# EXERCISE BRIEF
Please turn everything in the records from the line containing "Task: Expand the 门店信息维度表 tree node" down to the line containing "Looking at the", both lines included, into a JSON list of strings with one string per line. Skip blank lines and leave the pictures out.

# DATA FOR THIS TASK

·····

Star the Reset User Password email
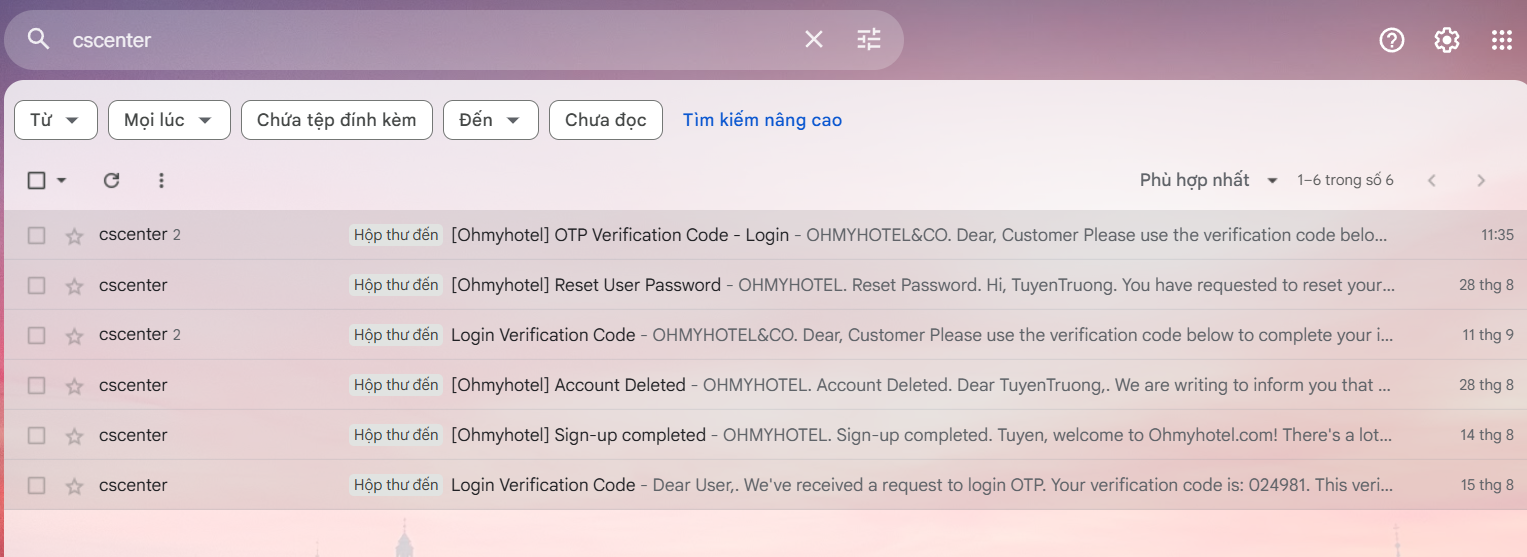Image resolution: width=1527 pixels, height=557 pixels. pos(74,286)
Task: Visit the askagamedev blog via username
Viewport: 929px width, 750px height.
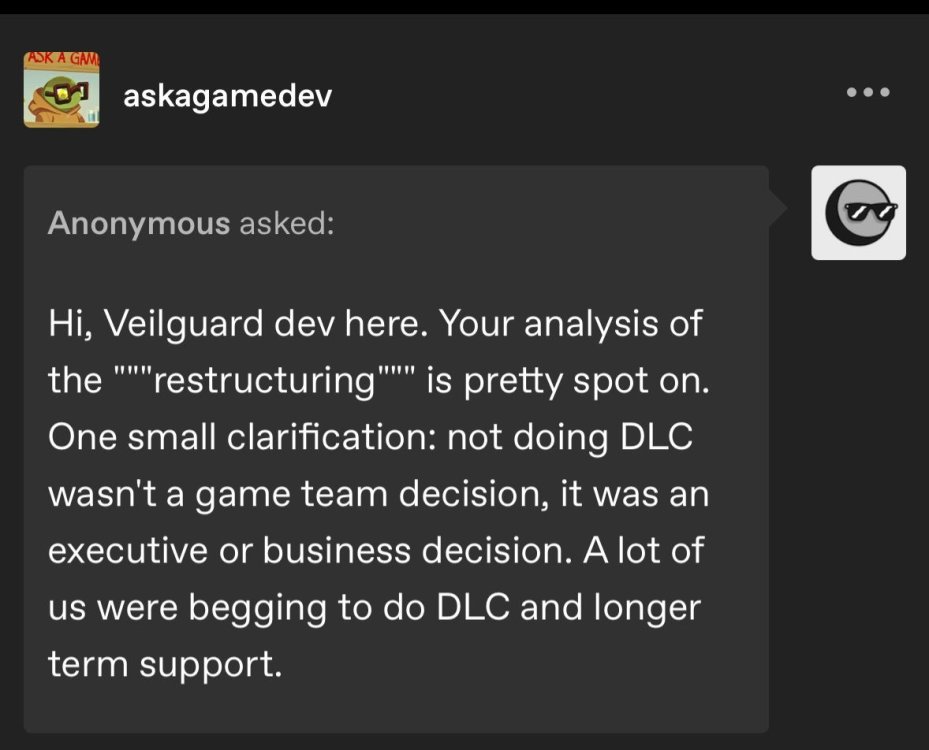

·····

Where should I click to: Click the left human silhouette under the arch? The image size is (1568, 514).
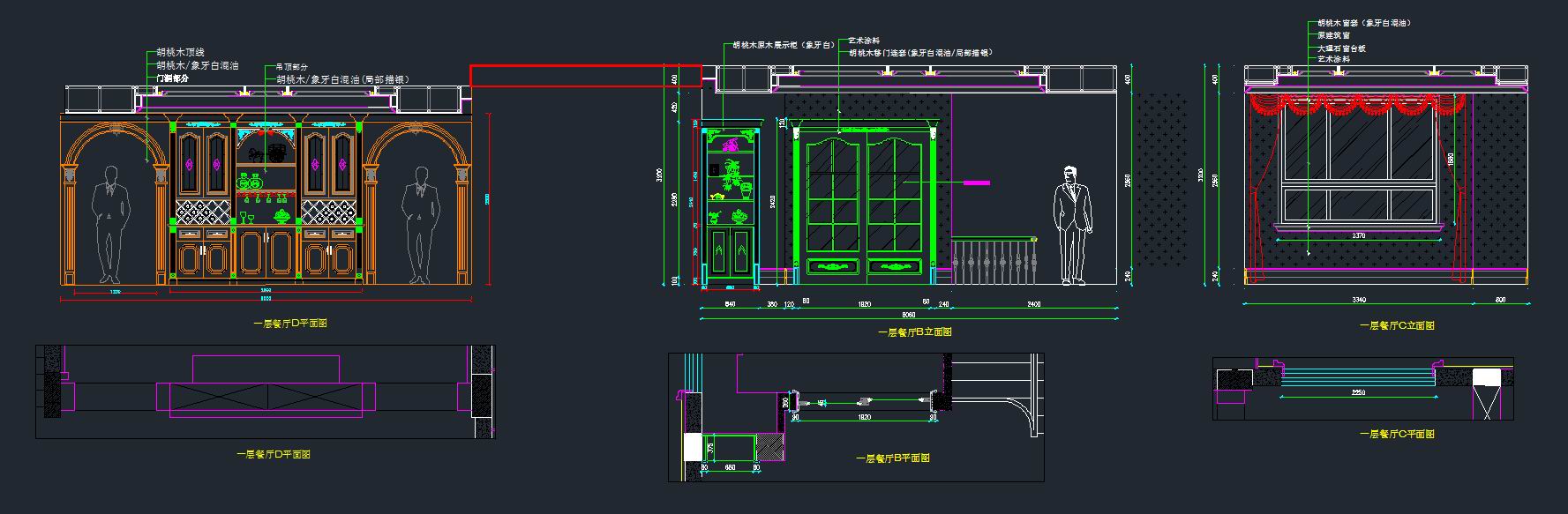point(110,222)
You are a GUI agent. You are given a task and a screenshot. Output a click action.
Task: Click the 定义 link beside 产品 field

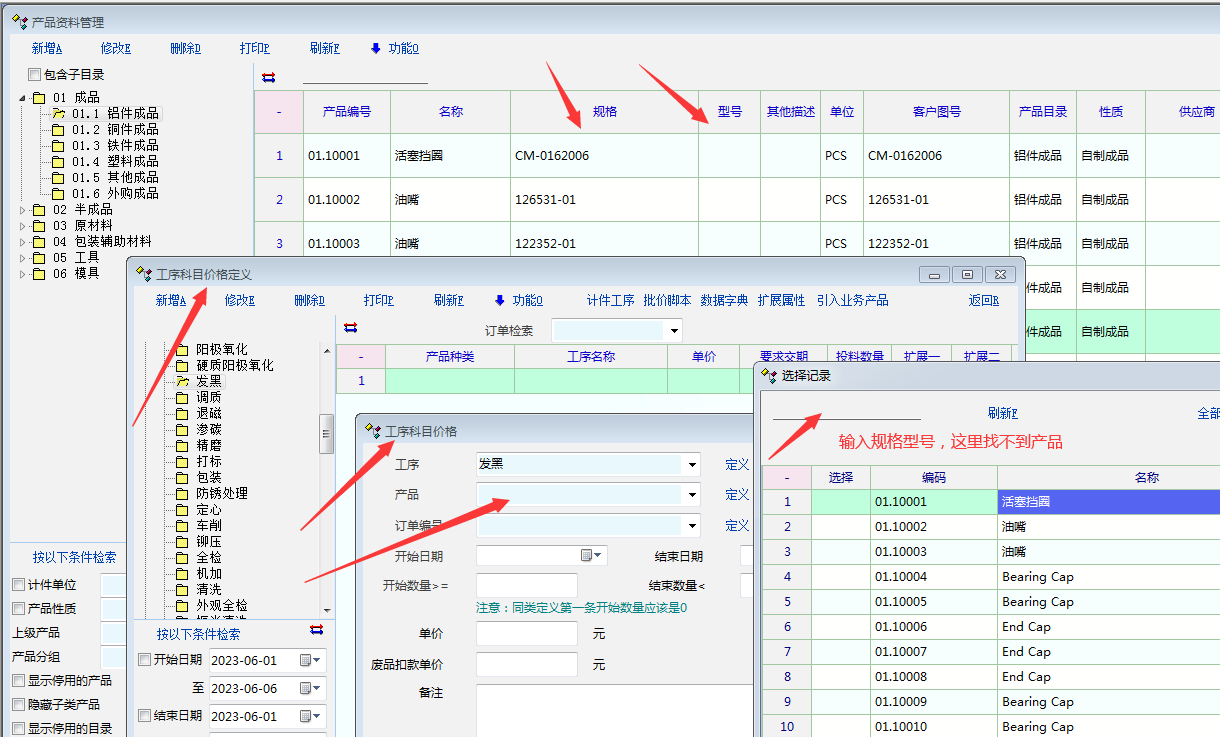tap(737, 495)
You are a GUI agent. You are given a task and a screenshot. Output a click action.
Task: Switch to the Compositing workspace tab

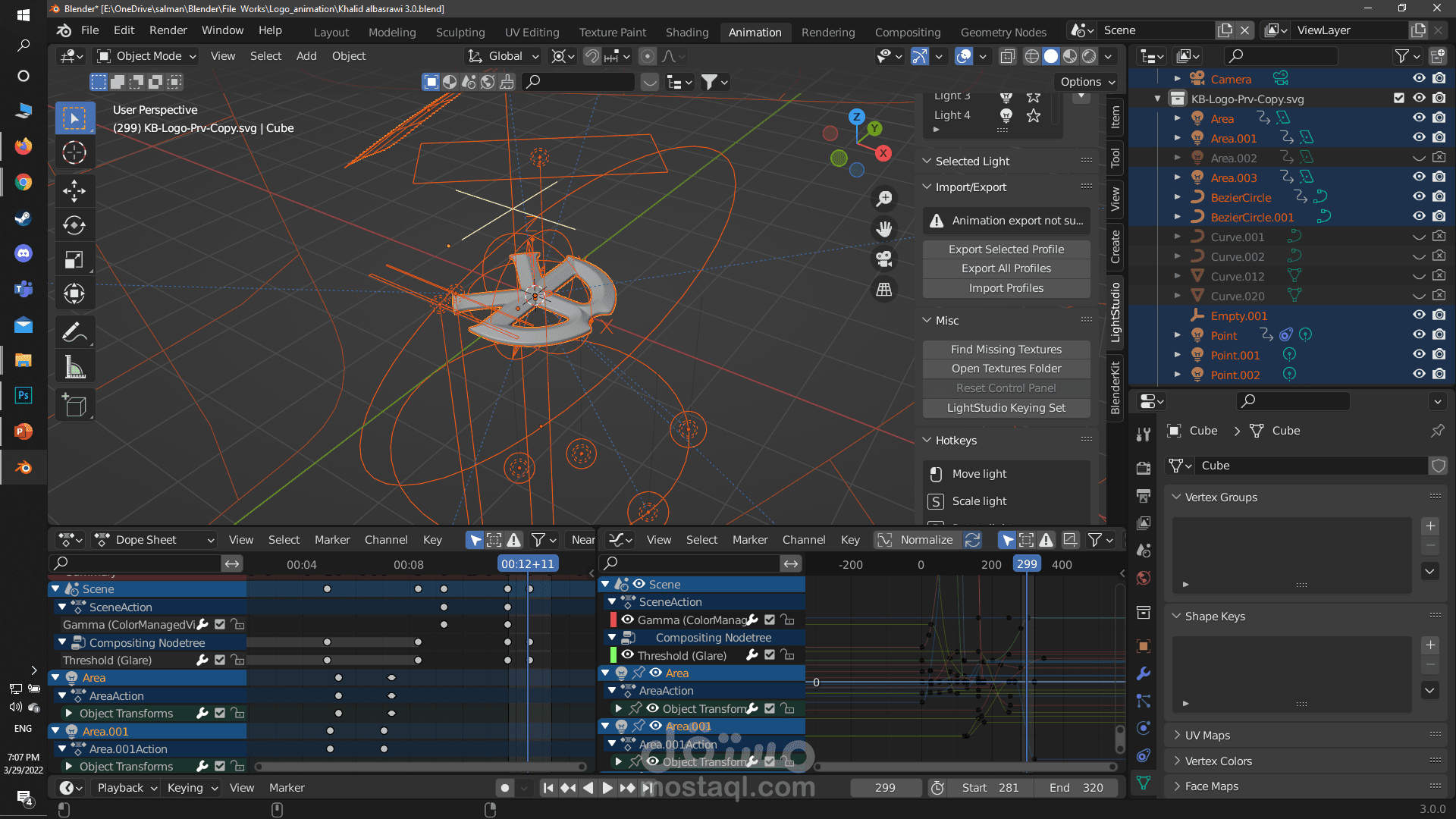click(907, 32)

·····

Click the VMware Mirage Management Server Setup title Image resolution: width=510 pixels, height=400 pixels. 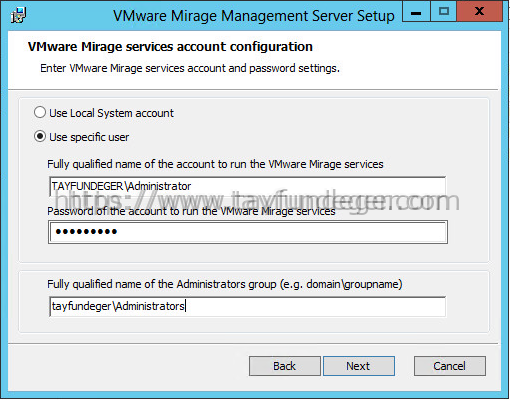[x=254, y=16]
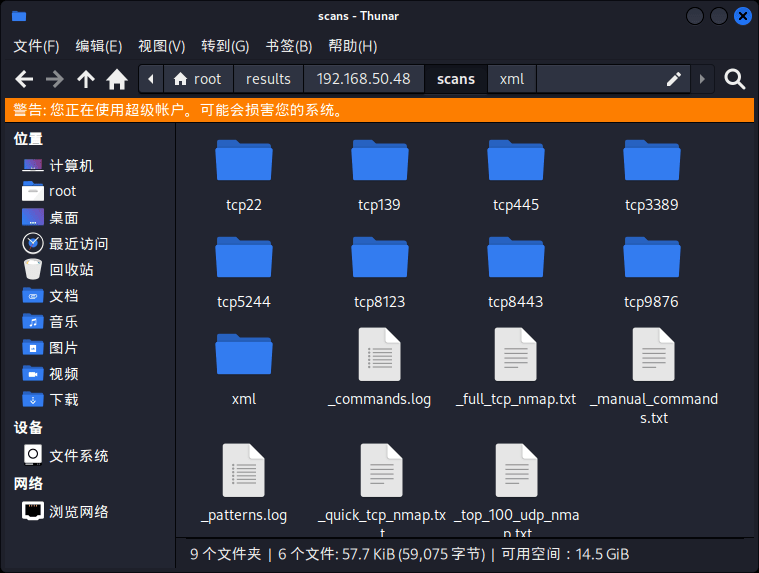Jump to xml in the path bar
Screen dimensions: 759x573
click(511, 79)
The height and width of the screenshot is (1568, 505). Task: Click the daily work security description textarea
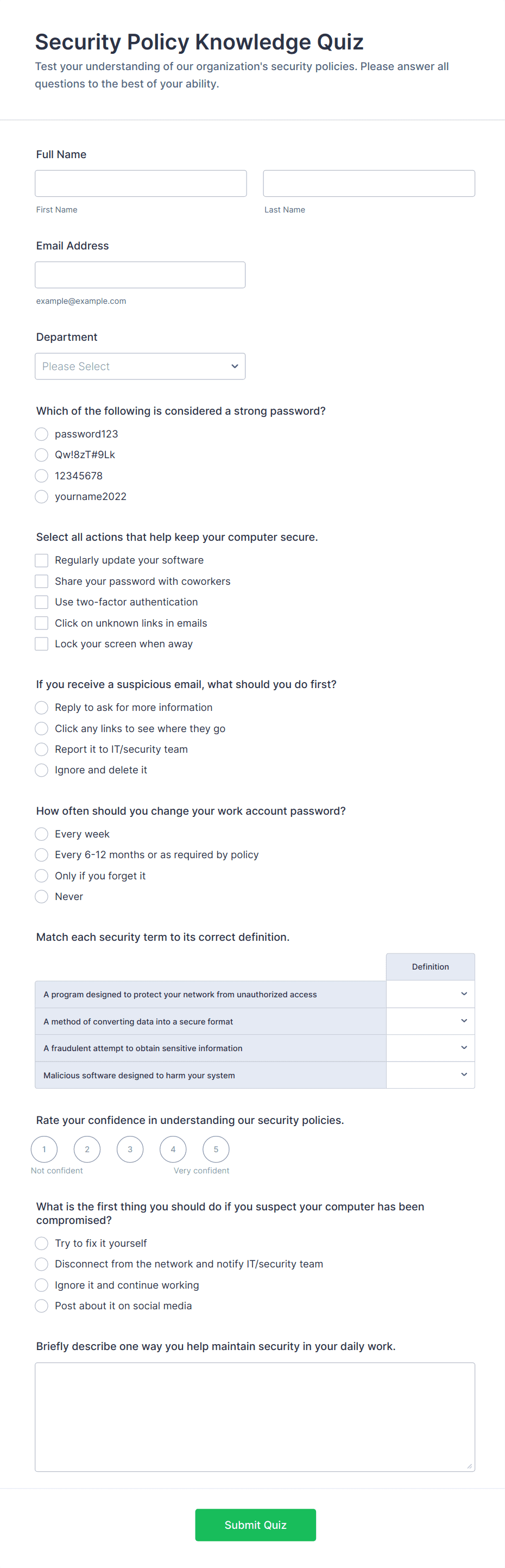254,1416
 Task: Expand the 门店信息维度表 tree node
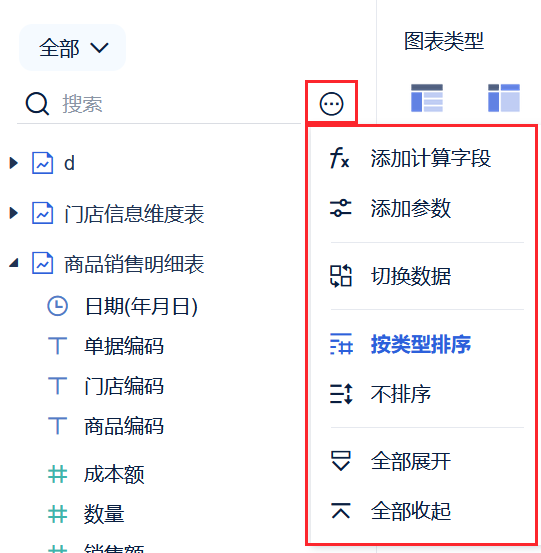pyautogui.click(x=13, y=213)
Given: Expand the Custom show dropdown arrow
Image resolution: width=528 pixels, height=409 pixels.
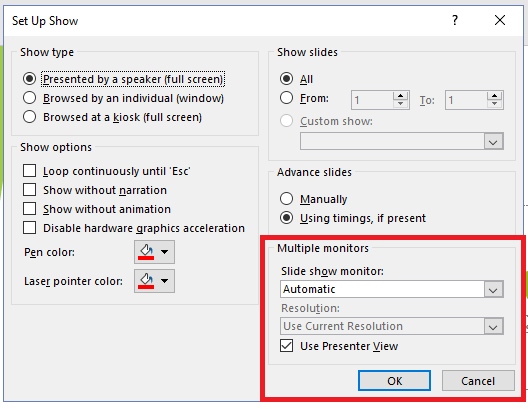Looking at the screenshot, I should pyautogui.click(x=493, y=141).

·····

# EXERCISE ANSWER
[
  " Task: Expand the 门店信息维度表 tree node",
  "pyautogui.click(x=13, y=213)",
  "Given: Expand the Custom show dropdown arrow",
  "Image resolution: width=528 pixels, height=409 pixels.",
  "Looking at the screenshot, I should pyautogui.click(x=493, y=141)."
]